-- Data to use follows --

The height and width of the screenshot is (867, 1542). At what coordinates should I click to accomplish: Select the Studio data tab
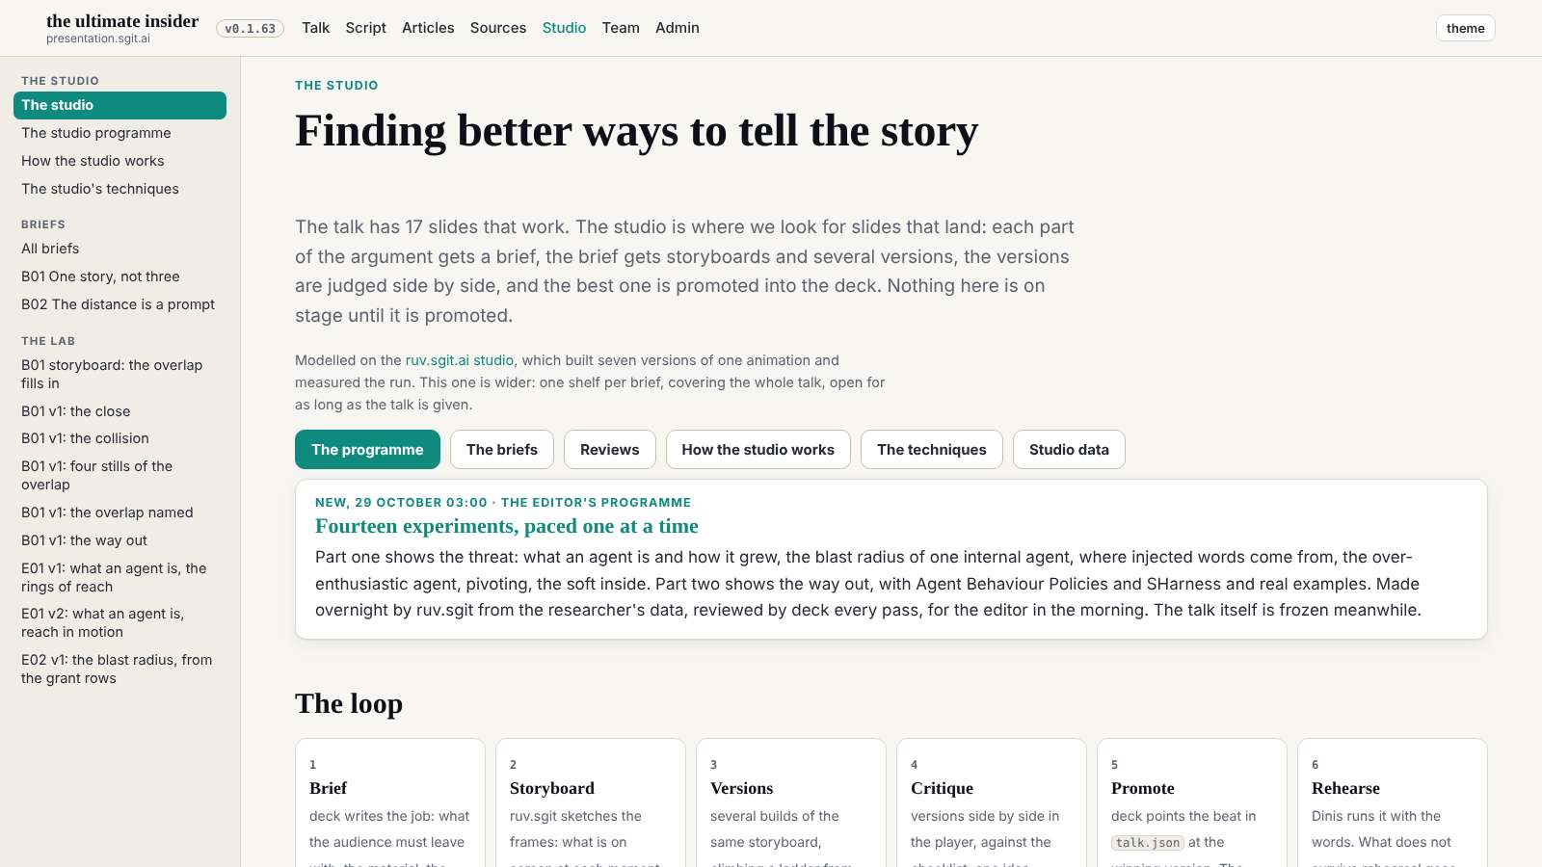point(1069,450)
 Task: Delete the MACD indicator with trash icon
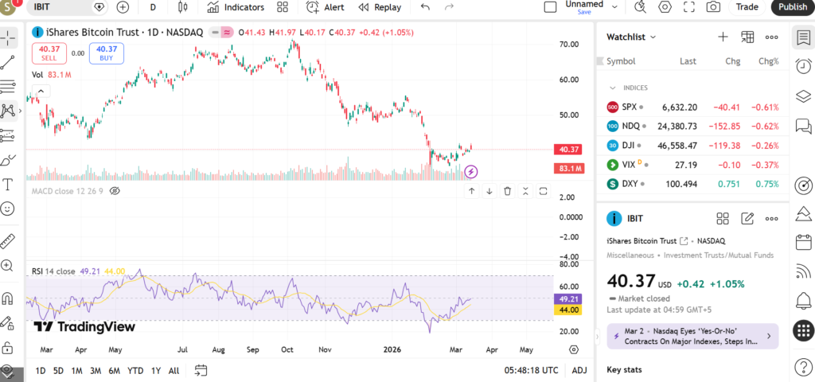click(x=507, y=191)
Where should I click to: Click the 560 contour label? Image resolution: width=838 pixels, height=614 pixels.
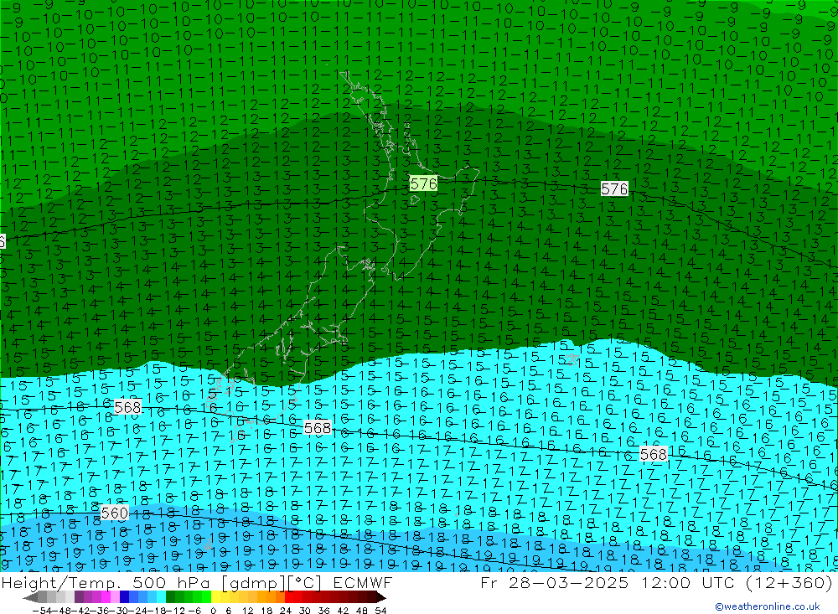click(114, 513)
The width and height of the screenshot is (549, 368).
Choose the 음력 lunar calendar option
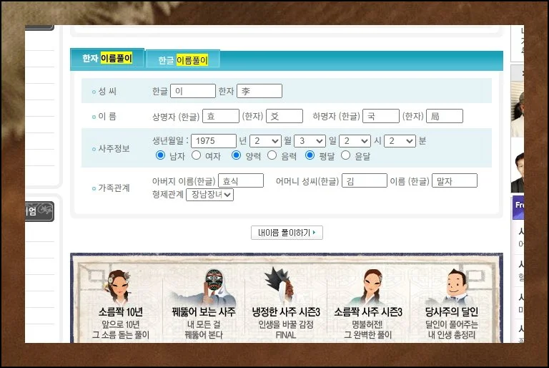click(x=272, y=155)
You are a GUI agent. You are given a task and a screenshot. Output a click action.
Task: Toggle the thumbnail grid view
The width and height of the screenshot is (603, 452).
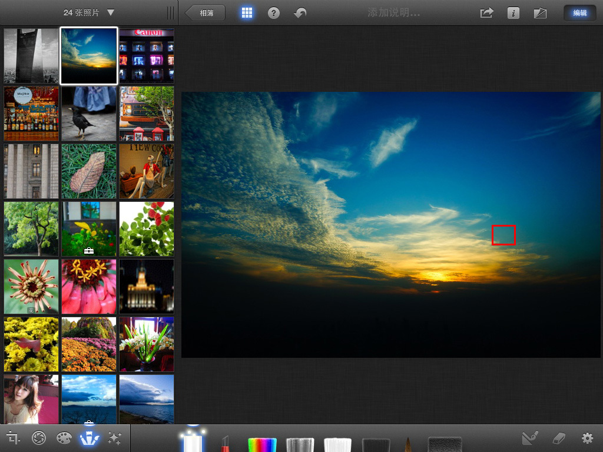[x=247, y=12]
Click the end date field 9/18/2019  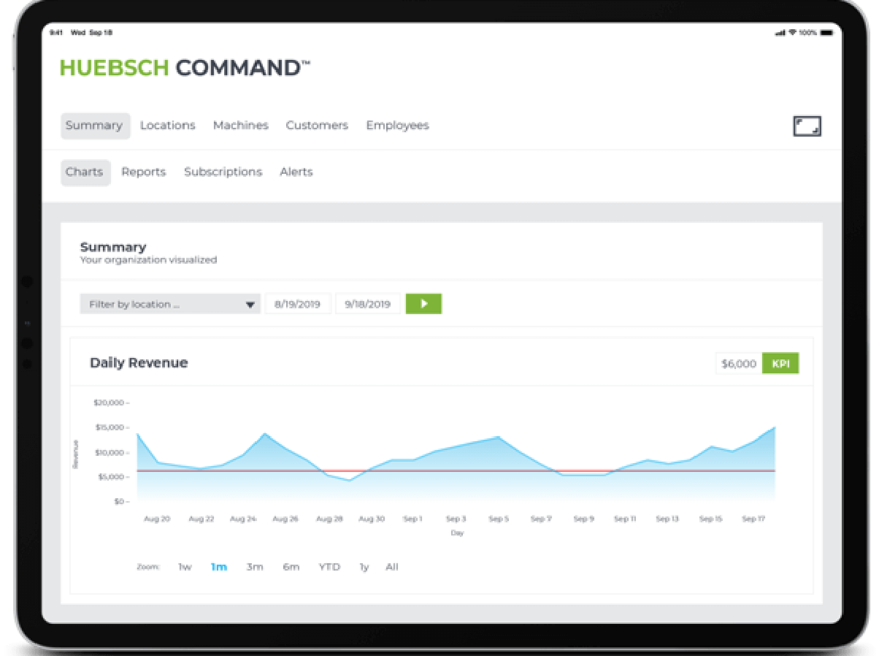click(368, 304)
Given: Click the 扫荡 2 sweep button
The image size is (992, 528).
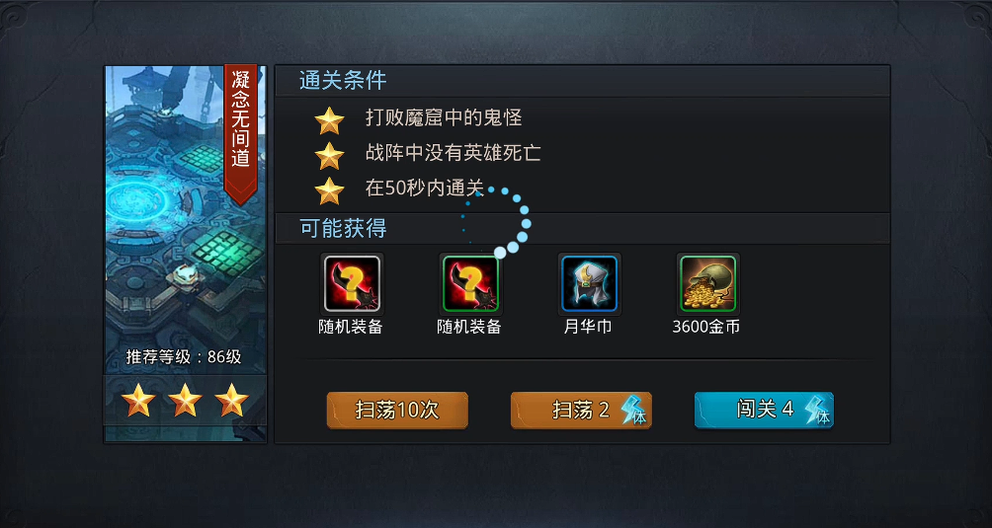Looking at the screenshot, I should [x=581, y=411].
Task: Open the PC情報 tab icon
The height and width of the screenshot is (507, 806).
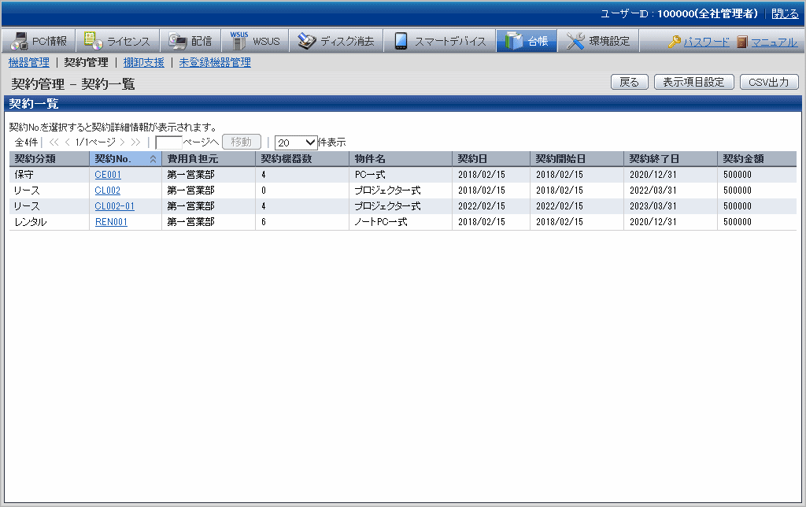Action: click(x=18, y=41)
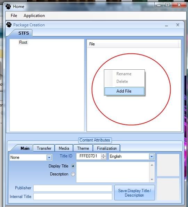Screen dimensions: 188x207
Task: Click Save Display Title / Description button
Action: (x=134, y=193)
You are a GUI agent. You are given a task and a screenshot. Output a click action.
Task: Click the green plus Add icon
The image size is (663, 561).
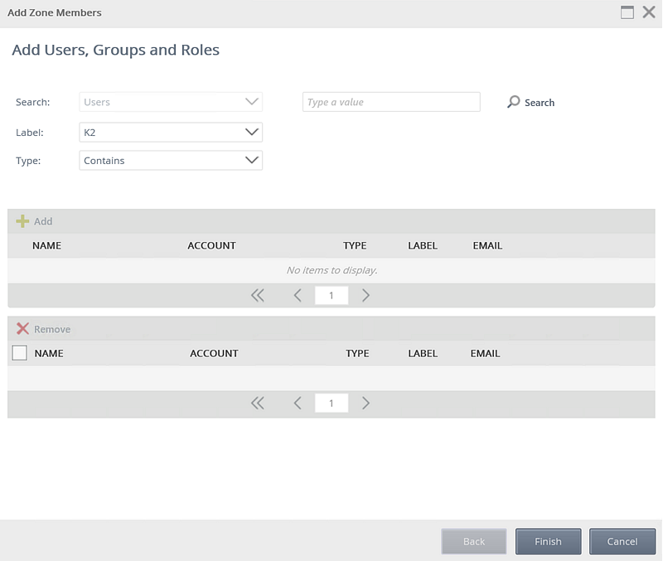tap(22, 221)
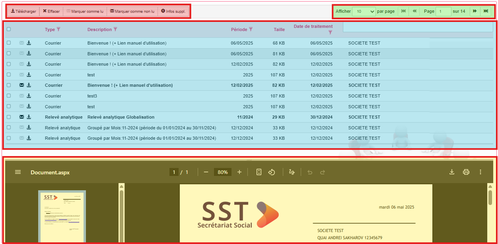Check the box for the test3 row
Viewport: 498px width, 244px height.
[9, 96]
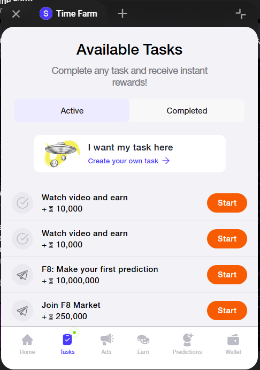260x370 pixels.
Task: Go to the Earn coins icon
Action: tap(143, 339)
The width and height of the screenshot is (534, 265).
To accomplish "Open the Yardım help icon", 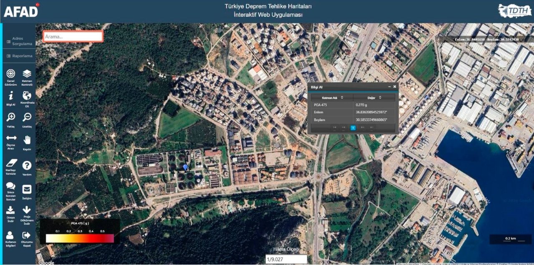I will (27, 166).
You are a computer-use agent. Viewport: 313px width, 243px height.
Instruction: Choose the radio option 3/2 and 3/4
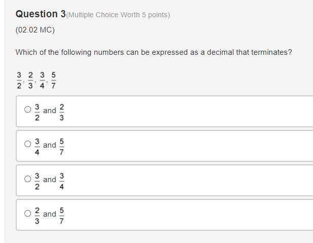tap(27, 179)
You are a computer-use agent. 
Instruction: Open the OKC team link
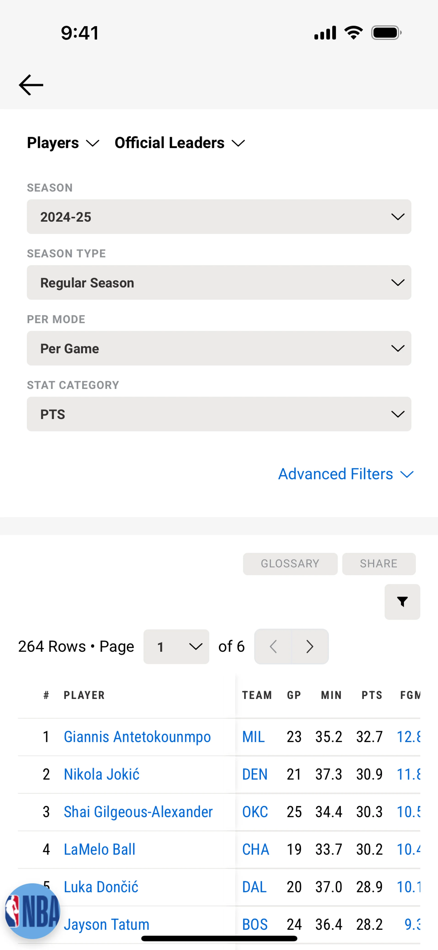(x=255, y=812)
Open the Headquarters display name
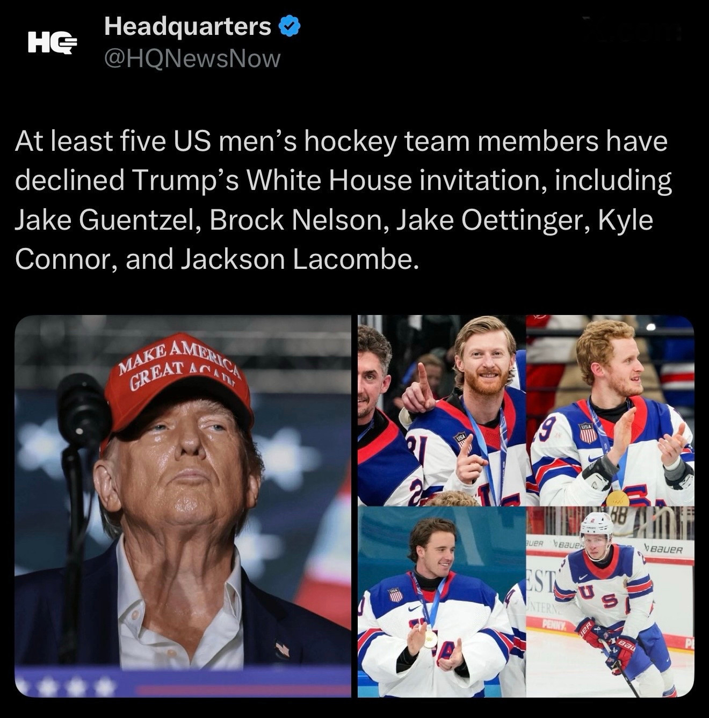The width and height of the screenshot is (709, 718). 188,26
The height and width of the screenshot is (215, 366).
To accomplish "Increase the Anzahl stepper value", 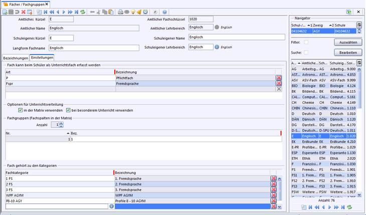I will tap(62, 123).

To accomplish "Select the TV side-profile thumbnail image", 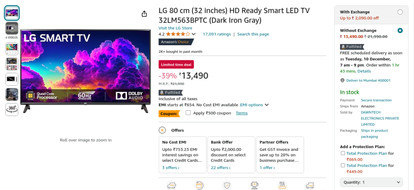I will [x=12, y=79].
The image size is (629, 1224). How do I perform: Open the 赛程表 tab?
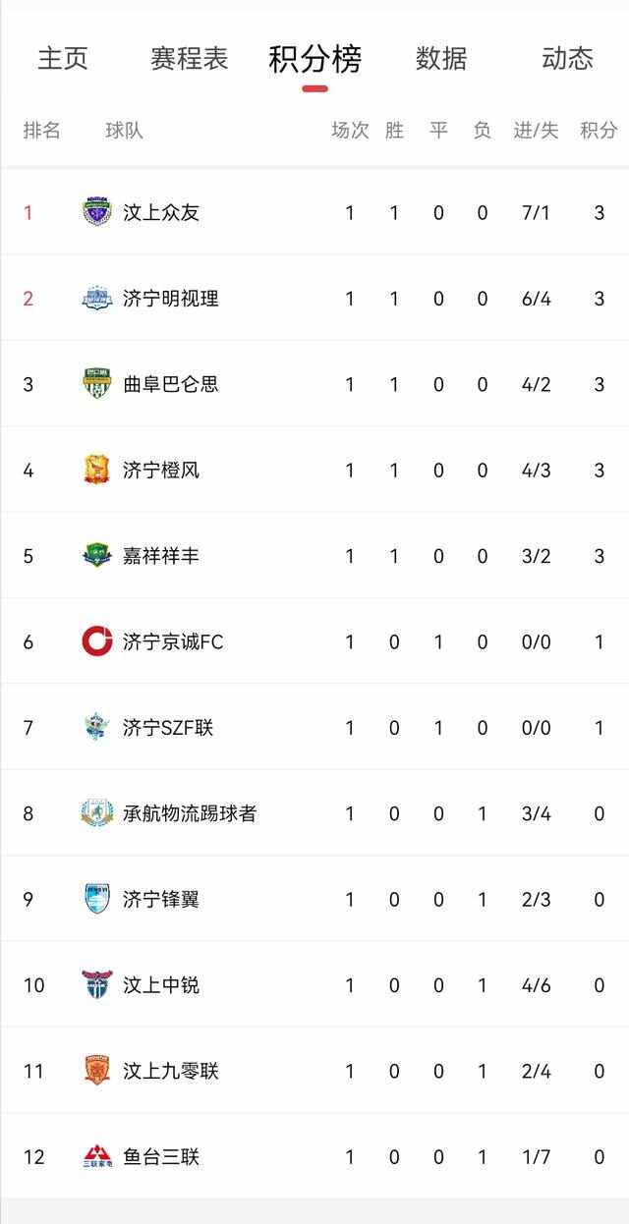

-- Data to use concluded --

Work request: Search the records for the string "agent", and copy every line that holds it.

Result of the exercise:
You are a GUI agent. You are given a task and a screenshot. Output a click action.
You are a GUI agent. You are given a task and a screenshot. Output a click action.
You are a computer-use agent. Viewport: 313px width, 243px height.
You are a computer-use agent. 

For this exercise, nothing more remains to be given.